Justice orders lists of suspects provided

? The Justice Department has ordered that the names of known or suspected terrorists should be provided to federal, state and local police nationwide. A senior law enforcement official on Friday said tens of thousands of names were on the list.

Atty. Gen. John Ashcroft, in a prepared statement, said wide dissemination of the names would “greatly enhance the ability of federal, state and local officials to prevent terrorists from obtaining visas to enter the United States, to deny them entry into our borders, to detect and apprehend those already in the country, and to gather intelligence on the plans and activities of terrorist conspiracies.”

Ashcroft’s order, issued late Thursday, said Border Patrol, Customs and Immigration and Naturalization Service agents and as many as 650,000 state and local police would be able to enter names into a computer and determine whether they were on the list.

The lists of names and descriptions are to be compiled from FBI, CIA, Defense Intelligence Agency and Defense Department databases and from reports from foreign intelligence agencies obtained by federal intelligence agents abroad, said the senior law enforcement official, who briefed reporters on condition that he not to be identified.

By Ashcroft’s order, the names will be entered in the State Department’s TIPOFF database used to screen visa applicants, and the U.S. Customs Service’s Interagency Border Inspection System, which Customs and Immigration authorities use at border crossings.

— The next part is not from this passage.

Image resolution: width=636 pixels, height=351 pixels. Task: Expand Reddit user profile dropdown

Known terrorists will be denied visas.

In addition, names will be entered on the Justice Department’s National Crime Information Center database, often used by state and local police to determine whether a detained person is wanted for any crime.

The system is open to dangerous abuse, critics said Friday.

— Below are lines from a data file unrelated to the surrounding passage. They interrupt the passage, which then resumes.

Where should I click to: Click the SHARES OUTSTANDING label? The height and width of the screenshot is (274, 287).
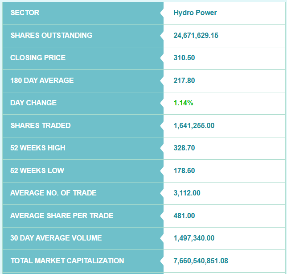click(x=51, y=35)
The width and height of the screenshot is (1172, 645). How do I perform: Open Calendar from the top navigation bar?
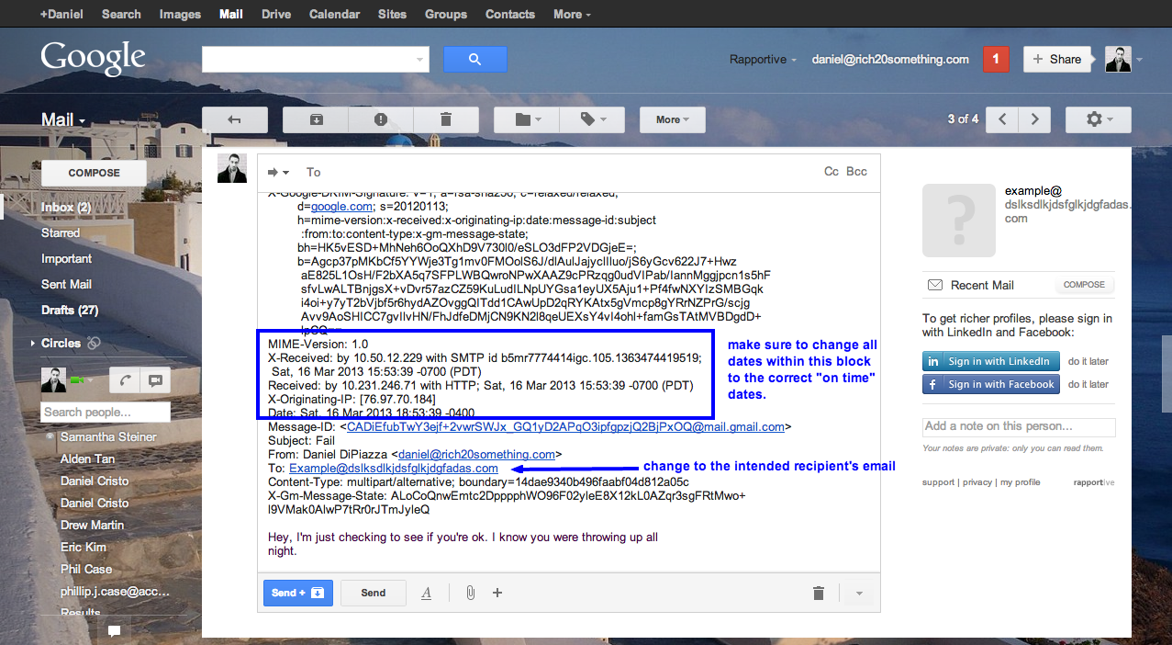pyautogui.click(x=334, y=14)
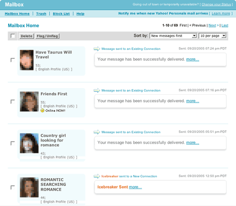Screen dimensions: 236x206
Task: Click arrow icon beside Icebreaker sent message
Action: [x=96, y=176]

“People are inevitably going to be picked up or harassed if they have a similar name to someone on the list or if they are put on the list by mistake,” said Tim Edgar, legislative counsel for the American Civil Liberties Union in Washington. “And there doesn’t seem to be any procedure in the memo that provides a way to prove you don’t belong on the list.”

Many Arab-American leaders saw the new surveillance system as an erosion of civil liberties.

“The only known American supporter of al-Qaida and bin Laden is John Walker Lindh,” said Salam Al-Marayati, director of the Muslim Public Affairs Council, a civil rights group in Washington. “This fishing expedition will not help the war against terrorism. It will only hurt America’s image abroad.”